┌────────
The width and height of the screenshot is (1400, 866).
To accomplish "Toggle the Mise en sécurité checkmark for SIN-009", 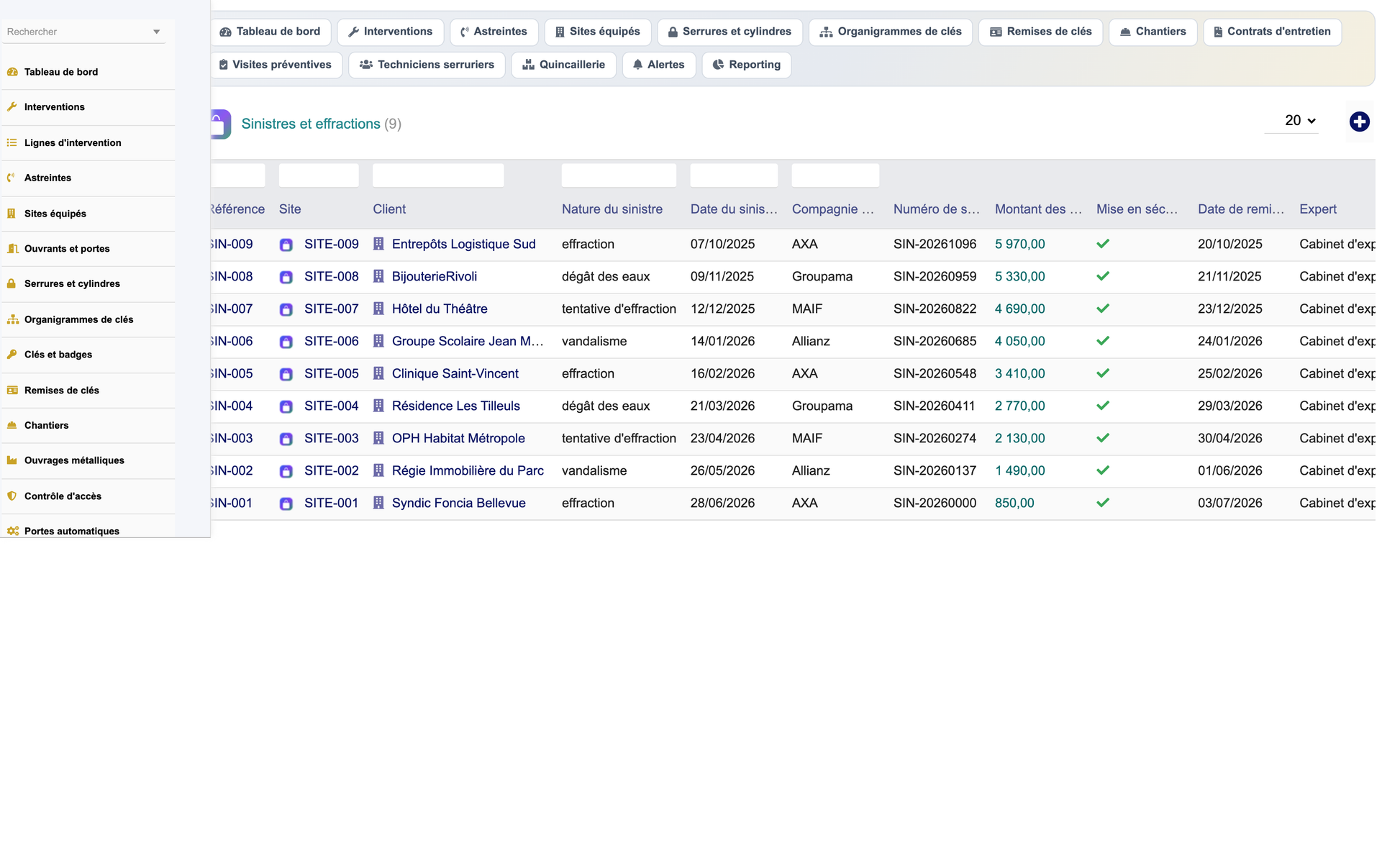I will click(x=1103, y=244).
└────────
┌────────
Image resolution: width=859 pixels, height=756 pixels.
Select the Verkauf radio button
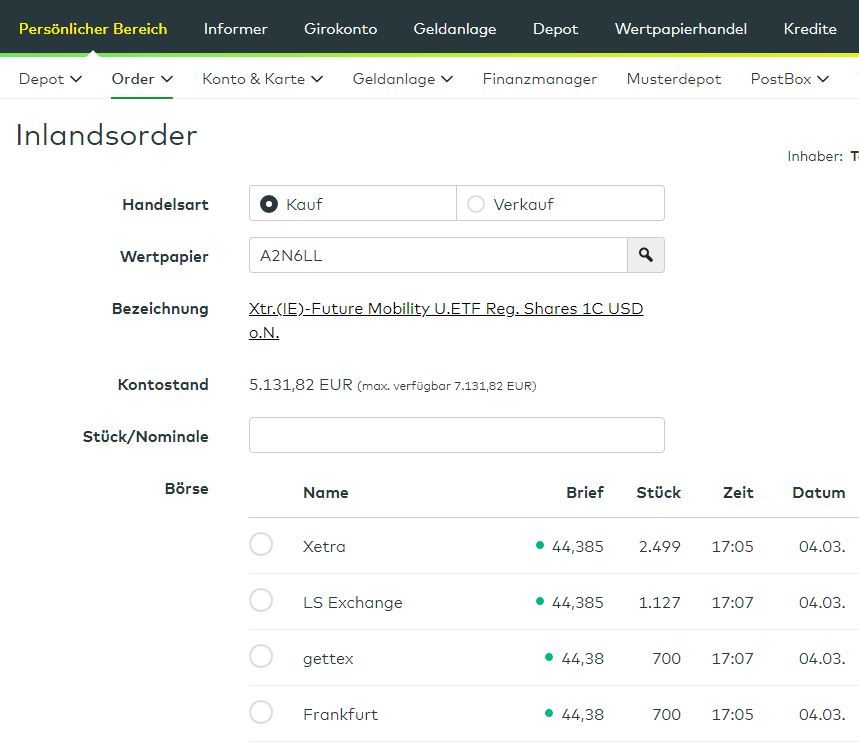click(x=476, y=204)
└────────
┌────────
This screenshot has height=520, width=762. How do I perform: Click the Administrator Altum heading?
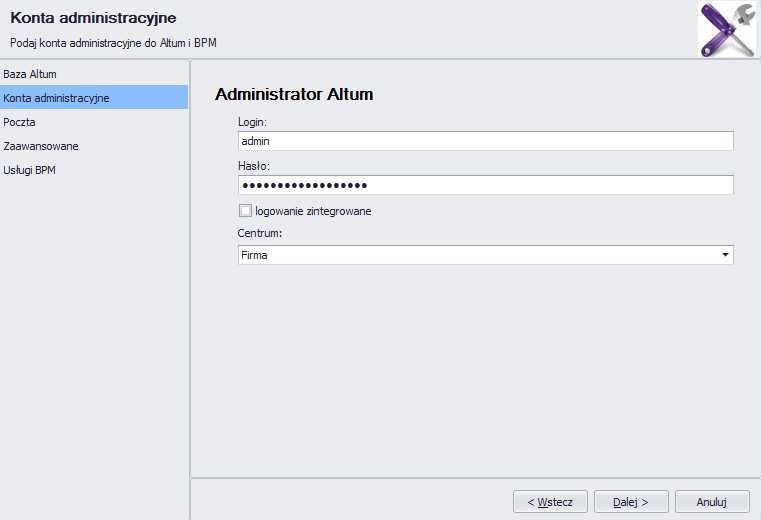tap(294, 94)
└────────
> Written problem:
Reproduce, word for word, the lines of the material between the line holding "Image resolution: width=859" and the line holding "click(x=476, y=204)", including both of those lines. Omit the pictures from your answer.

> The result:
Image resolution: width=859 pixels, height=756 pixels.
Select the Verkauf radio button
click(x=476, y=204)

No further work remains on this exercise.